I thought about what it says there.

Of course I’ve thought about it before, but I’ve never found a way to reconcile it in my head.

Because homosexuality and the church is a can of worms I try not to open.

When I work with students on reading comprehension, the first thing we do is cover what the text actually says.

I think it says that men who practice homosexuality will not inherit the kingdom of God.

The next thing we do is figure out if it’s literal or figurative, and what it means.

I think it’s literal and it means that we are deceived if we believe men who practice homosexuality will inherit the kingdom of God.

My current manuscript deals with homosexuality, which is really terrifying, because I can’t think of a more inflamed wound I could have written about…

and yet, it’s the story I wanted to tell. The one worth telling.

My main character is a kid who believes that the Bible is the inerrant word of God.

But he’s also gay.

Which makes it seem like I’m writing a story about right-winged homophobes versus the gay parade.

I’m not.

And I think that’s one of the problems with the way the world views those scary verses from 1 Corinthians. We read them and think they’re about people condemning people…

and of course there is some of that. I can’t think of any way people try to justify themselves that doesn’t involve a comparison and judgment of others… and homosexuals are a common target.

Yet, the thing I’m up against right now, isn’t a need to feel better about myself by saying that the unrighteous will not inherit the kingdom of God. And I don’t think Paul wrote those verses out of self-justification – seeing as a ton of his writing is about salvation from grace alone.

The thing I’m up against and the thing my character is up against, and the thing we’re all up against

is whether our belief that the Bible is the inerrant word of God is stronger than any sense of self living within.

My sense of self and my character’s and everyone’s eventually comes into conflict with God, because His ways are not our ways nor are His thoughts our thoughts.

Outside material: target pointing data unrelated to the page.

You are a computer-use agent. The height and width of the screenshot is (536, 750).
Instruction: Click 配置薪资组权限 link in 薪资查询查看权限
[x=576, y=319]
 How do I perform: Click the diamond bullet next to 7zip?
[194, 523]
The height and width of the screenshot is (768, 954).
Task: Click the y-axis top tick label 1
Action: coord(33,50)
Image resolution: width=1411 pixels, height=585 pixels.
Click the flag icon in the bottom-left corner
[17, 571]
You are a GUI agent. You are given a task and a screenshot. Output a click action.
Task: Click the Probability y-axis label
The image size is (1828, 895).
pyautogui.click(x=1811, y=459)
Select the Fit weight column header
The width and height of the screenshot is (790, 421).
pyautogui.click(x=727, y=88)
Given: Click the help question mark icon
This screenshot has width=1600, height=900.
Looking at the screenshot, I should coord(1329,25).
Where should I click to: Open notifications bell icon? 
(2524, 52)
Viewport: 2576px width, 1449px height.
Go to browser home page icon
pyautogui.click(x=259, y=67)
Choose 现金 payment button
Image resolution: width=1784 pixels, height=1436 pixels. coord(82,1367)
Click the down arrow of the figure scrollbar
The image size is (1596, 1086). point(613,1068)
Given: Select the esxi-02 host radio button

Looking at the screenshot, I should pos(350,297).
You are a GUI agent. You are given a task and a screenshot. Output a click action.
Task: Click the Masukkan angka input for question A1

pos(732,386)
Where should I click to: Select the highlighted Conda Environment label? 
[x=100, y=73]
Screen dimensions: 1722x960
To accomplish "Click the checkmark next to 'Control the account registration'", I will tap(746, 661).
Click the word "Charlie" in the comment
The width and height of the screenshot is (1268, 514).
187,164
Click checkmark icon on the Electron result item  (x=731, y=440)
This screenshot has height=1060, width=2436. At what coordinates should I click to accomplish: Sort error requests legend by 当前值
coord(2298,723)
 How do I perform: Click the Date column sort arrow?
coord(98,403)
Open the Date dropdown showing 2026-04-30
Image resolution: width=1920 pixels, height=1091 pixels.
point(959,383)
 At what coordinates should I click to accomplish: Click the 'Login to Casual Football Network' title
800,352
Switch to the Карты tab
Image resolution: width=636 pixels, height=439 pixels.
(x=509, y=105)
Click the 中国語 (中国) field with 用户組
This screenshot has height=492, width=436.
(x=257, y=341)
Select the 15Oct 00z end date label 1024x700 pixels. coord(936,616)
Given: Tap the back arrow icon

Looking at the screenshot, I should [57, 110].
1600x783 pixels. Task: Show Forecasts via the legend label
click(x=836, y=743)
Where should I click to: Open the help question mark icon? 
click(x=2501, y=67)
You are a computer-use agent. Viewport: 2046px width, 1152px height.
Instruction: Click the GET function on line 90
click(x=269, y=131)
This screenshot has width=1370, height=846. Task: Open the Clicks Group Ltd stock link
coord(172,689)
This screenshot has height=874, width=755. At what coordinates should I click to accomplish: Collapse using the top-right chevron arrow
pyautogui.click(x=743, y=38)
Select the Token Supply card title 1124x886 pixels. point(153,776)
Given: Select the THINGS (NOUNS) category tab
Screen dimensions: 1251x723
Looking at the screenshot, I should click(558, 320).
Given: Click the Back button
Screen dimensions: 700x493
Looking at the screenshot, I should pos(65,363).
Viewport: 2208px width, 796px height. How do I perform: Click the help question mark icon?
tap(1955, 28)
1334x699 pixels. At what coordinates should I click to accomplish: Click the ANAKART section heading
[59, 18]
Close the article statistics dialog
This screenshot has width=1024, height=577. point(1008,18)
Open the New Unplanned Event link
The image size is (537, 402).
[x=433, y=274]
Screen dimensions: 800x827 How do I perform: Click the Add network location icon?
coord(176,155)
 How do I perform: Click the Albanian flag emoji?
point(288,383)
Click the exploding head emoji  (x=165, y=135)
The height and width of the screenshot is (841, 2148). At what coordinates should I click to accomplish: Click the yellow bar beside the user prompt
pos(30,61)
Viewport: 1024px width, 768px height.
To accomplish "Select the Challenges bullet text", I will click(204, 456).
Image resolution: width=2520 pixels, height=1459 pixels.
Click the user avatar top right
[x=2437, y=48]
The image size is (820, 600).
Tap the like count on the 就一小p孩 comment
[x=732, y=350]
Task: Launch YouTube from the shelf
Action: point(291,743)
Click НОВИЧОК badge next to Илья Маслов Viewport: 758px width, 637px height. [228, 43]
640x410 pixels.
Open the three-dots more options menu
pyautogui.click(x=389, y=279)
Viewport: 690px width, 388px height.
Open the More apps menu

For me, the only time this has ever mattered very much is when I had to admit that the Bible says there are certain vessels made for destruction.

I can’t think of a single thing that’s more offensive than that.

But I still believe it’s true.

Because I had to choose between my belief that the Bible is the inerrant word of God and my sense of self.

I had to face Romans 9

I will have mercy on whom I will have mercy and I will have compassion on whom I have compassion. So then it depends not on human will or exertion, but on God who has mercy…

Why does he still find fault? For who can resist his will?

But who are you, O man, to answer back to God? Will what is molded say to its molder, “Why have you made me like this?” Has the potter no right over the clay, to make out of the same lump one vessel for honorable use and another for dishonorable use? What if God, desiring to show his wrath and to make known his power, has endured with much patience vessels of wrath prepared for destruction…

I think that means God makes some people for destruction. I think it means a ton of other things too, but in their most basic message, I think those verses say that God creates some of us to be destroyed, and that He does no wrong in that.

If I’m honest, I’m not always okay with it saying that.

I talk to myself about predestination and freewill being a paradox.

I talk to myself about mercy and justice existing simultaneously.

But that’s not always enough.

Sometimes, I have to rely on my belief that the Bible is the inerrant word of God, and I have to deny myself.

Because I refuse to deny what the Bible says.

For Weston (he’s my main character), he has to admit that the Bible says men who practice homosexuality will not inherit the kingdom of God.

And I wish I had the capability of writing a blog post right now that explains why it says that and how it’s okay.

But I don’t.

I’m not knowledgeable or wise enough for that.

All I’ve got is my hatred of falsehood, and it would be incredibly false of me to pretend that it says something other than what it says, regardless of all the affection I hold for vessels that very well may be made for destruction and for the Westons of this world.

I do harbor great affection for them; it just isn’t greater than my affection for my Creator.